--- start ---

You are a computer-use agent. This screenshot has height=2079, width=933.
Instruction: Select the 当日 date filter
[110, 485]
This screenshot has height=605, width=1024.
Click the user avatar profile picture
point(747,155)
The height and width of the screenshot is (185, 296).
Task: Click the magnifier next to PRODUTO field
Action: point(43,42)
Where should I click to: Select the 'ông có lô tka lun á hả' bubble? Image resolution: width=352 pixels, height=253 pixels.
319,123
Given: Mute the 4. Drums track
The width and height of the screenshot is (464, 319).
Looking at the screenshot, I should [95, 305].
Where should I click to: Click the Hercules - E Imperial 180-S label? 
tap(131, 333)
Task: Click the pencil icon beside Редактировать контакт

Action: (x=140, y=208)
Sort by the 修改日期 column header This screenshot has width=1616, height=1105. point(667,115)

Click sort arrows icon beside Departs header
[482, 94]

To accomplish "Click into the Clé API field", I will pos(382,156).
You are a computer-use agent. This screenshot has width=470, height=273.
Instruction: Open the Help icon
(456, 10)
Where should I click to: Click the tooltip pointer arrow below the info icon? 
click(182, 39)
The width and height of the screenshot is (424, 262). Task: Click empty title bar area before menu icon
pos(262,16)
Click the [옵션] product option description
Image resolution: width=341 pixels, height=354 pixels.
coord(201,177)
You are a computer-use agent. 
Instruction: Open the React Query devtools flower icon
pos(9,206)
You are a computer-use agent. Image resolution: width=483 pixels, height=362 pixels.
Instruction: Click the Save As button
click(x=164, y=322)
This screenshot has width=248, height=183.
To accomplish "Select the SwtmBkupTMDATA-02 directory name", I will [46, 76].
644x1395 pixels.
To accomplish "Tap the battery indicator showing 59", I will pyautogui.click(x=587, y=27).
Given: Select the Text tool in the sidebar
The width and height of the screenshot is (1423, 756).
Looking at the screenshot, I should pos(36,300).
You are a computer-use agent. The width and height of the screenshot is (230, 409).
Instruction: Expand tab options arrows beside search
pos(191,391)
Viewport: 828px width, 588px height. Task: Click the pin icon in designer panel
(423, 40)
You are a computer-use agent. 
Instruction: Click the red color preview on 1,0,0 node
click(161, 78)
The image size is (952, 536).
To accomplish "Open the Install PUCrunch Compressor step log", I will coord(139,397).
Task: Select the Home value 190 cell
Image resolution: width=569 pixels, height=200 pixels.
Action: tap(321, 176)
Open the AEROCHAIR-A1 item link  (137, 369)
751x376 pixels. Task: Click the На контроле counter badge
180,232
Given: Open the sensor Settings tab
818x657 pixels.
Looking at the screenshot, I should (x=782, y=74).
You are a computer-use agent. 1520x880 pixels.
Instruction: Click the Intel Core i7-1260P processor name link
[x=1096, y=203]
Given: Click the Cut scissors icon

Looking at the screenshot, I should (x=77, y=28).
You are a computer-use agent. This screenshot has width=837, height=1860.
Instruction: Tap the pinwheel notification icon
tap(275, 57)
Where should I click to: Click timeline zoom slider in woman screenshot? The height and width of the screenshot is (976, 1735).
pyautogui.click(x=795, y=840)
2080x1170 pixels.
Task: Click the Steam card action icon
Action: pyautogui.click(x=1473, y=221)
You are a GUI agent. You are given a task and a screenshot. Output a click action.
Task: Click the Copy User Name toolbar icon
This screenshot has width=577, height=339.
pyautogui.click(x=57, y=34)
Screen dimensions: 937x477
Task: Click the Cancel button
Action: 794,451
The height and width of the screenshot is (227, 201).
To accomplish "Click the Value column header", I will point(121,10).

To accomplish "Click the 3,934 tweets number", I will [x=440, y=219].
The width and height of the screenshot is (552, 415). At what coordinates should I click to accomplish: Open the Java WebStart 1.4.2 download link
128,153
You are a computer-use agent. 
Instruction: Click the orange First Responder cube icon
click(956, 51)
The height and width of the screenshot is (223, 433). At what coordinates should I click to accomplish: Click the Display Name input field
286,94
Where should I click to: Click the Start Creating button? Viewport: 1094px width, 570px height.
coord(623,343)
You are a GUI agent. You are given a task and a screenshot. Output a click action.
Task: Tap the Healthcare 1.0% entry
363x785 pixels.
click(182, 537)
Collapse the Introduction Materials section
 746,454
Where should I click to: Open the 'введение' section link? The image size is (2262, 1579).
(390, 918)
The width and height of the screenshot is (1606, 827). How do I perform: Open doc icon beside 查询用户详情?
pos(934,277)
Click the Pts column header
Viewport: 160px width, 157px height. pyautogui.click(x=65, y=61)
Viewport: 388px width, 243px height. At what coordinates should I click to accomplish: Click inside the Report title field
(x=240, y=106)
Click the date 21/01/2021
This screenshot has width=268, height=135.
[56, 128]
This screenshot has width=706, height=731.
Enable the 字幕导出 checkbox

--- end ---

▶ Problem to work on
Pull out each line of the items above that contains the word "Open", and copy every such line in full.

▶ Task result
Instruction: Open the Help icon
Instruction: Open the React Query devtools flower icon
To accomplish "Open the Install PUCrunch Compressor step log", I will coord(139,397).
Open the AEROCHAIR-A1 item link  (137, 369)
Given: Open the sensor Settings tab
The width and height of the screenshot is (552, 415). At what coordinates should I click to accomplish: Open the Java WebStart 1.4.2 download link
Where should I click to: Open the 'введение' section link? The image size is (2262, 1579).
The width and height of the screenshot is (1606, 827). How do I perform: Open doc icon beside 查询用户详情?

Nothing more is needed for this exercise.